Dans le village de Kolongo, au cœur du cercle de Macina, la pression exercée par les groupes djihadistes ne cesse de s’intensifier.
Depuis plusieurs années, les habitants vivent sous un régime d’obligations informelles imposées par les combattants qui contrôlent une partie de la brousse environnante. Parmi ces obligations figure une forme de zakat prélevée sur la production agricole locale. Jusque-là, les populations s’acquittaient de cette contribution en cédant un sac de riz sur dix après les récoltes.
Mais cette année, les djihadistes ont profondément modifié les règles. Ils refusent désormais les contributions en nature et exigent que leur part soit payée en espèces, à hauteur de 10 000 F CFA par sac. Une décision justifiée, selon eux, par la raréfaction du carburant qui limite leur capacité à transporter les sacs collectés et par le manque de débouchés commerciaux pour écouler les céréales qui leur étaient remises.
Cette nouvelle exigence financière représente un bouleversement majeur pour les familles paysannes. Dans une économie locale déjà fragilisée par le coût élevé des intrants, la baisse des débouchés et la pression des redevances agricoles, cette taxe imposée en argent sonnant et trébuchant devient difficilement supportable.
« Cela revient à ce que notre famille paye 500 000 F CFA, entre les sacs de riz que nous devons désormais payer en espèces et la redevance eau à l’Office du Niger. Nous ne savons plus où donner de la tête », explique un habitant de Kolongo.
Dans une zone où la trésorerie des ménages est souvent quasi inexistante en période post-récolte les revenus étant largement réinvestis dans la préparation des campagnes agricoles suivantes cette nouvelle obligation plonge de nombreuses familles dans l’incertitude financière. L’argent qui aurait dû servir aux besoins de base (santé, scolarité, alimentation, semences, engrais…) est capté par des acteurs armés exerçant une pression croissante sur les communautés.
Au-delà de l’impact économique, ce prélèvement forcé illustre l’ancrage des djihadistes dans la région et leur volonté de consolider leur contrôle sur les activités économiques locales. La zakat imposée n’est pas seulement un moyen de financement.

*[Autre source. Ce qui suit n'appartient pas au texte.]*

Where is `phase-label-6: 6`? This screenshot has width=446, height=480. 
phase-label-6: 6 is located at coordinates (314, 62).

En modifiant les modalités de paiement, passant du riz à l’argent liquide, les groupes armés cherchent à s’inscrire davantage dans les circuits financiers informels et à renforcer leur autonomie logistique. Cette mutation témoigne d’une adaptation stratégique incapables d’acheminer la production ou de la vendre à bon prix, ils misent désormais sur la liquidité pour maintenir leur influence et financer leurs opérations.
Cette dynamique accentue la dépendance des villageois, pris dans un système parallèle où des règles « non étatiques » s’imposent à eux, tandis que l’État rencontre des difficultés à exercer sa pleine autorité dans certaines localités du delta intérieur du Niger.

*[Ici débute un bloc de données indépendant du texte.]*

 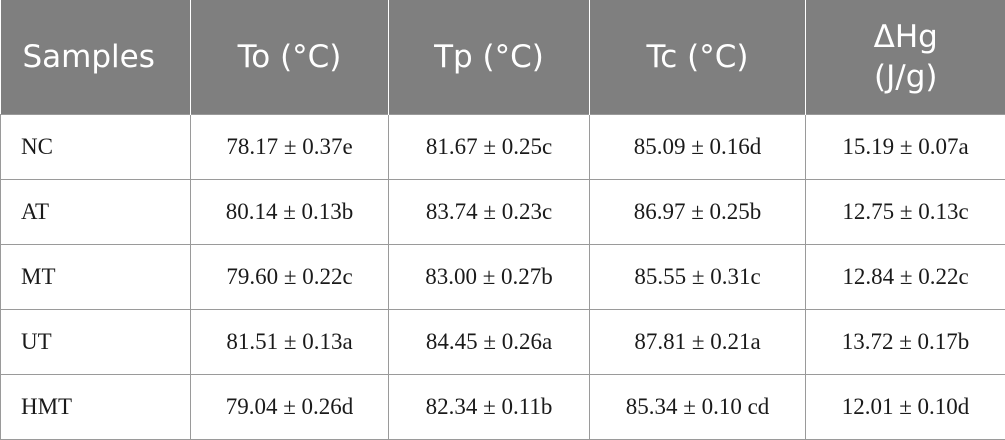 What do you see at coordinates (489, 276) in the screenshot?
I see `cell-tp: 83.00 ± 0.27b` at bounding box center [489, 276]. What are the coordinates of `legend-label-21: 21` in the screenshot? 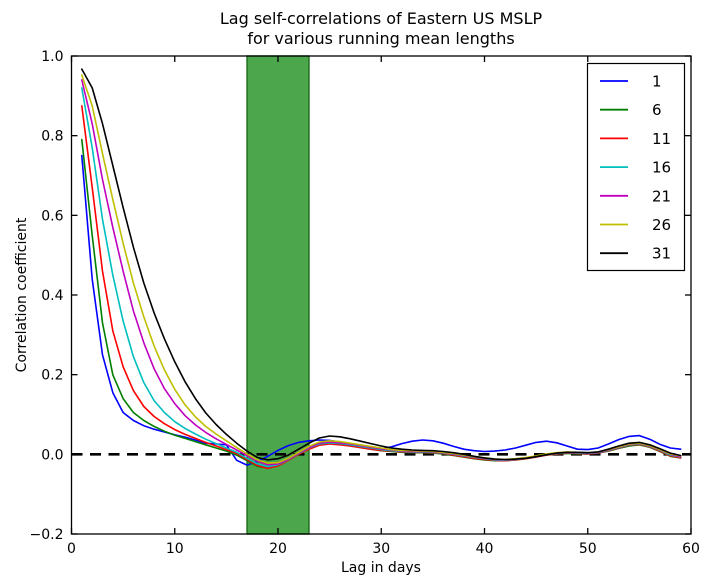 It's located at (662, 196).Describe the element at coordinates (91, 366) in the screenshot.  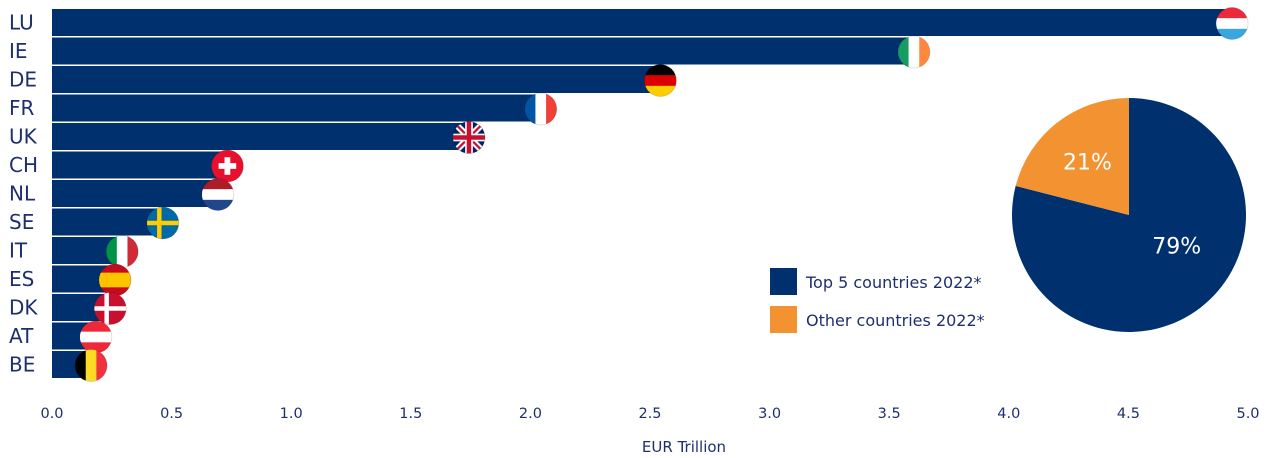
I see `flag-be-icon` at that location.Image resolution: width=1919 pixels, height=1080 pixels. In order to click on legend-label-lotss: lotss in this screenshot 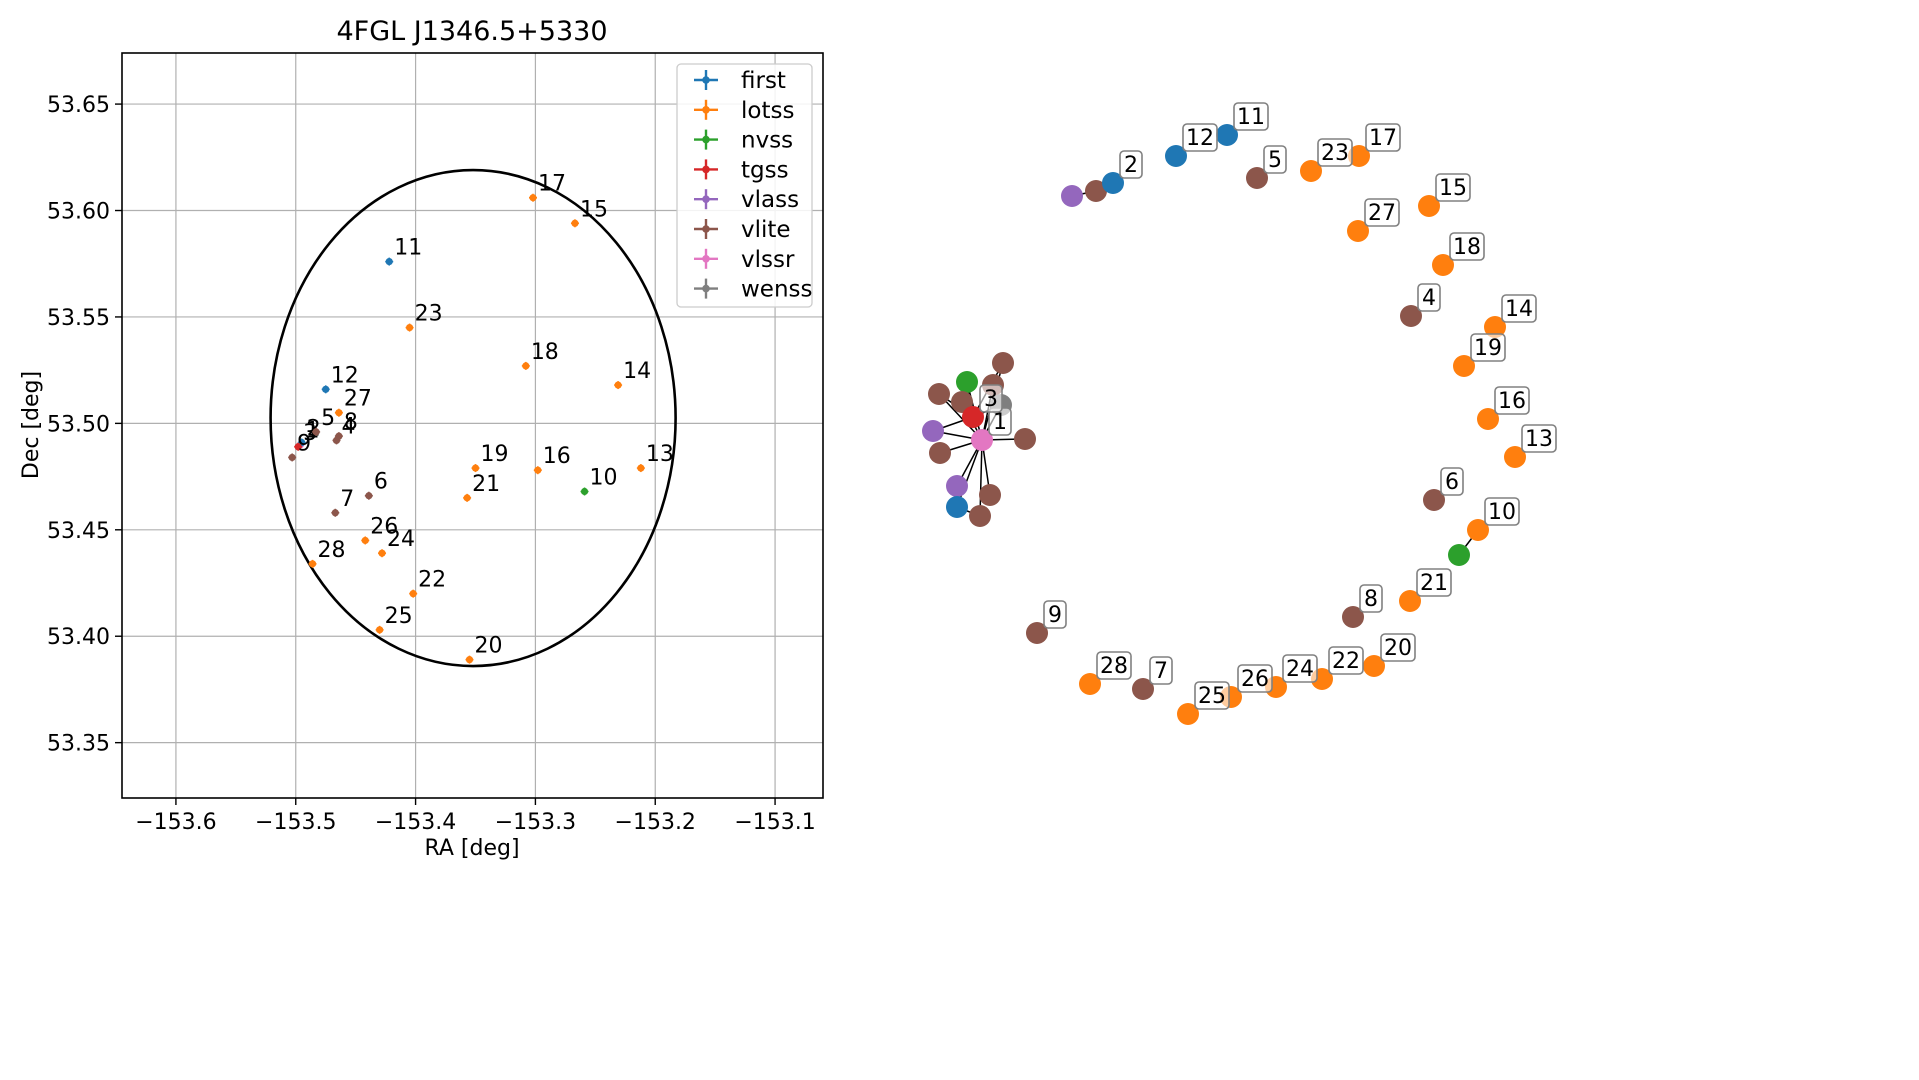, I will do `click(768, 111)`.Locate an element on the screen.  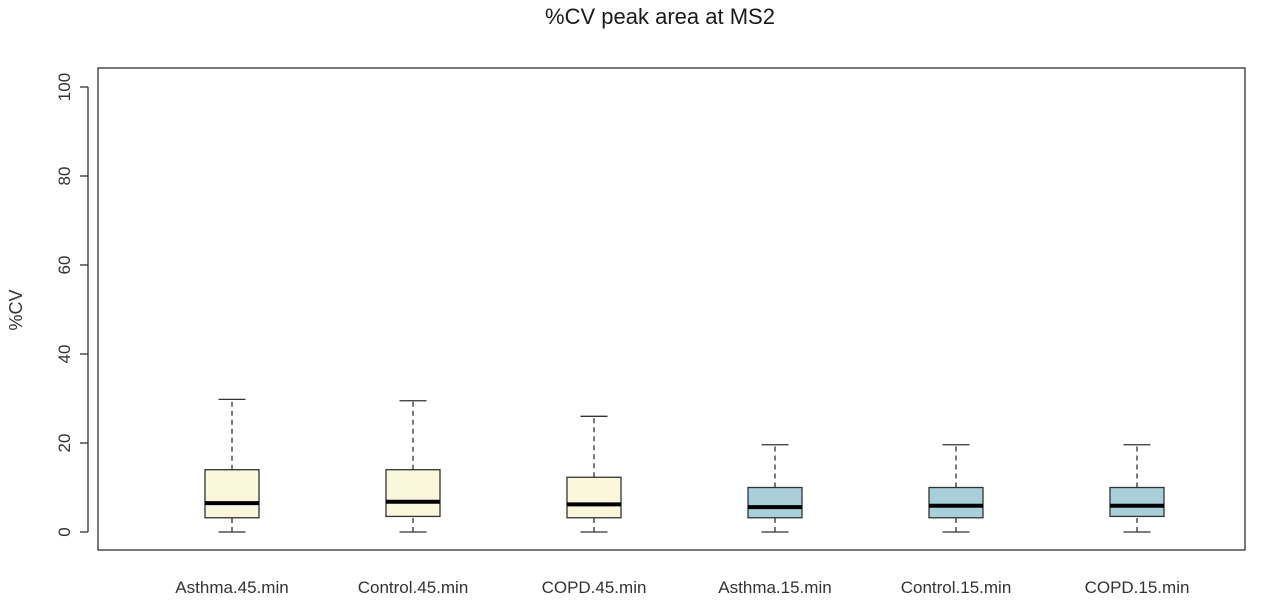
box-Asthma.45.min is located at coordinates (232, 466).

Dans un contexte sécuritaire marqué par les attaques sporadiques, les embuscades et la présence intermittente de groupes armés, les populations de Kolongo subissent silencieusement cette pression fiscale illégale. Les possibilités de contestation sont limitées car toute opposition expose à des représailles, et les marges de négociation sont extrêmement réduites.
« Les gens n’ont pas le choix, payer ou risquer l’insécurité », résume un habitant du cercle, pour qui le climat de peur qui règne dans la zone empêche toute contestation organisée ou toute tentative de se soustraire à la nouvelle exigence.
À Kolongo comme dans d’autres localités du Macina, les villageois vivent désormais entre deux pressions. D’une part, les obligations légales : redevances agricoles, eau, intrants, taxes administratives et de l’autre, les obligations imposées par les groupes armés, qui se renforcent au fil des années.
Cette double taxation rend la résilience économique des ménages de plus en plus fragile. Elle compromet également la préparation des prochaines campagnes agricoles, menaçant à terme la sécurité alimentaire locale.
Le cas de Kolongo met en lumière les défis croisés de l’insécurité et de la vulnérabilité économique dans les zones rurales du centre du Mali. Il révèle la capacité des groupes djihadistes à adapter leurs pressions économiques en fonction des évolutions du contexte commercial et logistique.